A watering down of Wilde
An Ideal Husband, directed by Oliver Parker; adapted by Parker, from the play by Oscar Wilde
3 July 1999
“Science is out of the reach of morals, for her eyes are fixed upon eternal truths. Art is out of the reach of morals, for her eyes are fixed upon things beautiful and immortal and ever-changing. To morals belong the lower and less intellectual spheres.” ( The Critic as Artist)
Thematically, Oscar Wilde's An Ideal Husband, written in 1893, involves an interplay between the high ground of universal truths and the low ground of finite social morality. We are told at the play's end that an “ideal husband” (or human being) “sounds like something in the next world.” In the meantime, we have to live in a world not of our own choosing, with all the compromises that implies. In this imperfect place, therefore, where does personal responsibility for transgression begin and end? The play explores the contradiction between human beings' striving for ideals and the virtual impossibility of attaining the latter in the “mire” of existing society. The inner heart of the work contains Wilde's incessant quest for a higher reality, and his observations as an aesthete along the way.

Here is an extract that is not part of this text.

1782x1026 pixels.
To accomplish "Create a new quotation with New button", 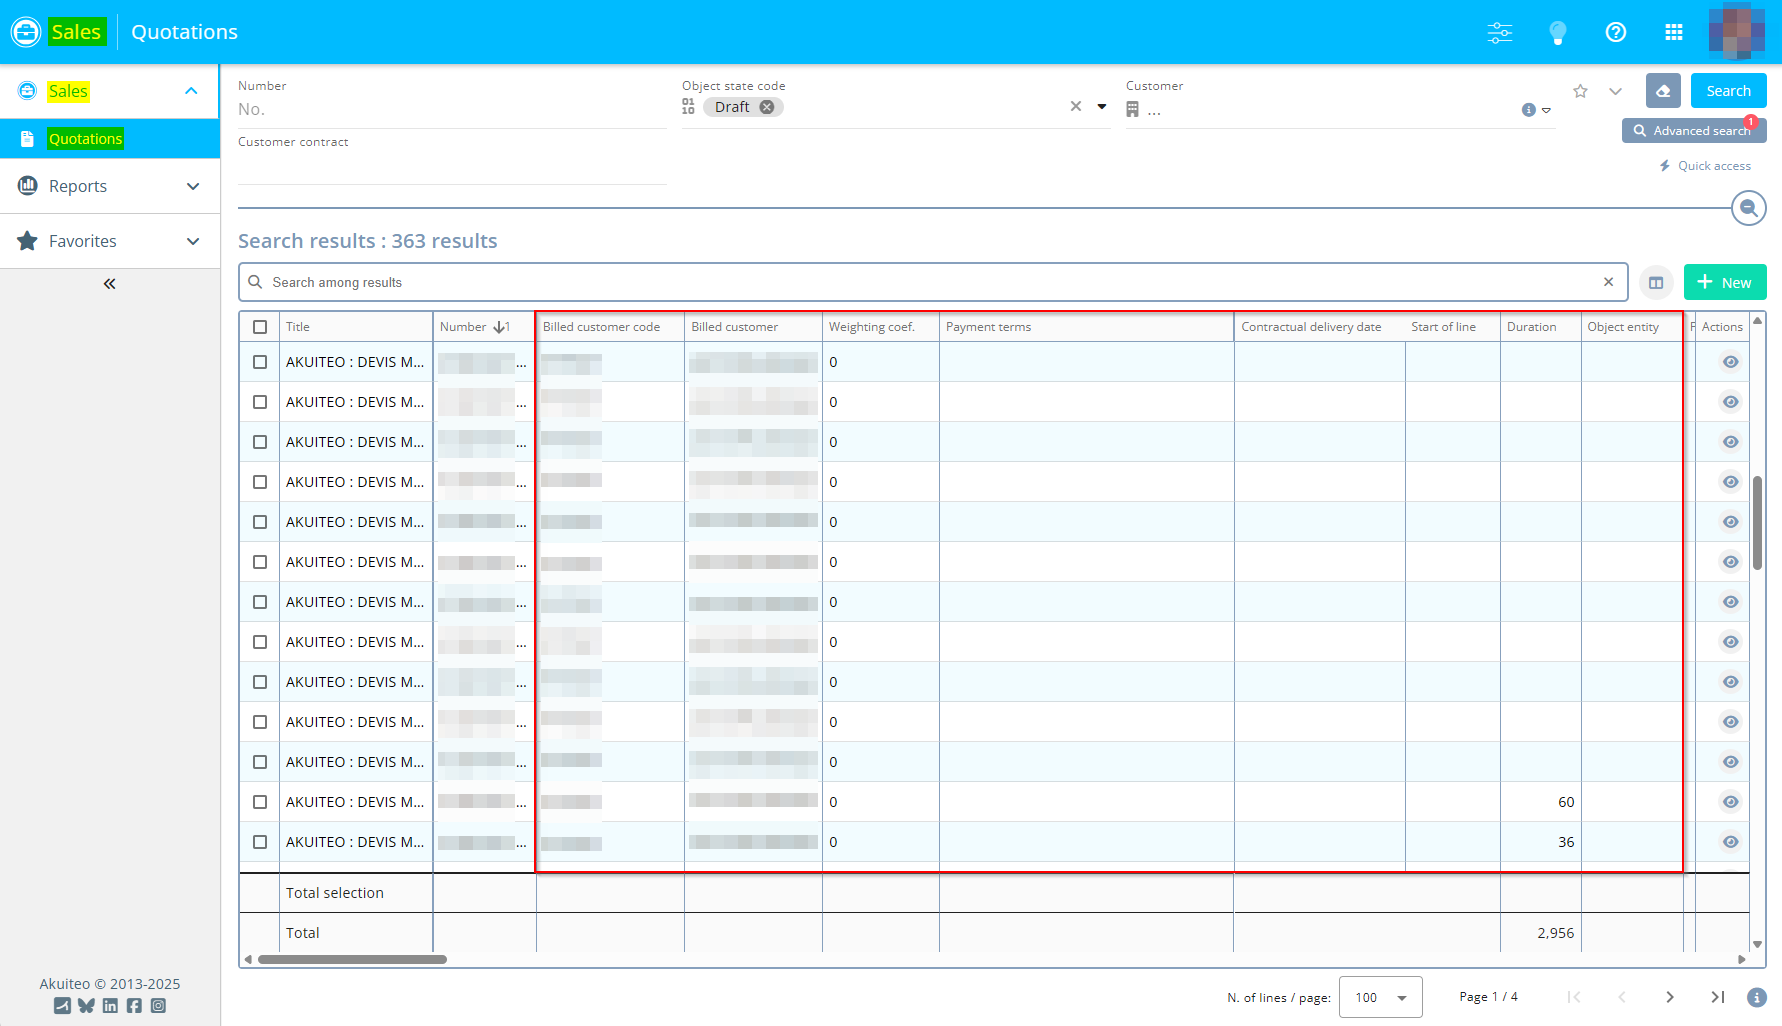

The “less intellectual” or outer sphere of the play suggests that ideal husbands may have to be criminal to achieve success, and ideal wives may have to accept that criminality. Obeying the dictates of absolute morality is out of the question when it comes to amassing wealth and status. The main protagonist, Sir Robert Chiltern, has won society's admiration and his wife's high esteem on the basis of riches gained through an immoral act. Does the ultimate establishment of an independent and honest political career justify accumulating wealth through such chicanery? Sir Robert feels no remorse for his deed, as he has employed society's own methods and weapons. He fears only exposure and public disgrace. Admonishing his wife for putting him on a pedestal, Chiltern says: “It is not the perfect, but the imperfect, who have need of love.”
His good friend and the chief Wildean persona in the play, Lord Arthur Goring, who is socially “idle” (but perhaps philosophically ideal), notes “that in practical life there is something about success, actual success, that is a little unscrupulous, something about ambition that is unscrupulous always.” The transcendental Goring tries to solve the ever present ethical dilemmas: “All I do know is that life cannot be understood without much charity, cannot be lived without much charity.” There is a genuine appeal for tolerance and tenderness in this play.
Oliver Parker ( Othello, 1995 ) uses Wilde's title, the names of his characters and some of the plot elements for his new film. The resemblance to Wilde's creation ends there and adaptation to other forces and pressures begins. Wilde is nominally invoked but the soul of his work is revoked. Wilde describes drama as the most objective form of art and the purpose of the latter to be altering “the minds of men and the colour of things.” This is an ambitious goal and the original play is written with deep feeling about his characters' quandaries and the inevitable difficulties that arise. Because the film's script omits or fails to emphasize much of what was mind-altering, the feel of Parker's work is sharply different from that of the play. Lost is the undercurrent of critique and protest with which Wilde imbued every scene, an undercurrent that reaches a crescendo as the play's episodes unfold.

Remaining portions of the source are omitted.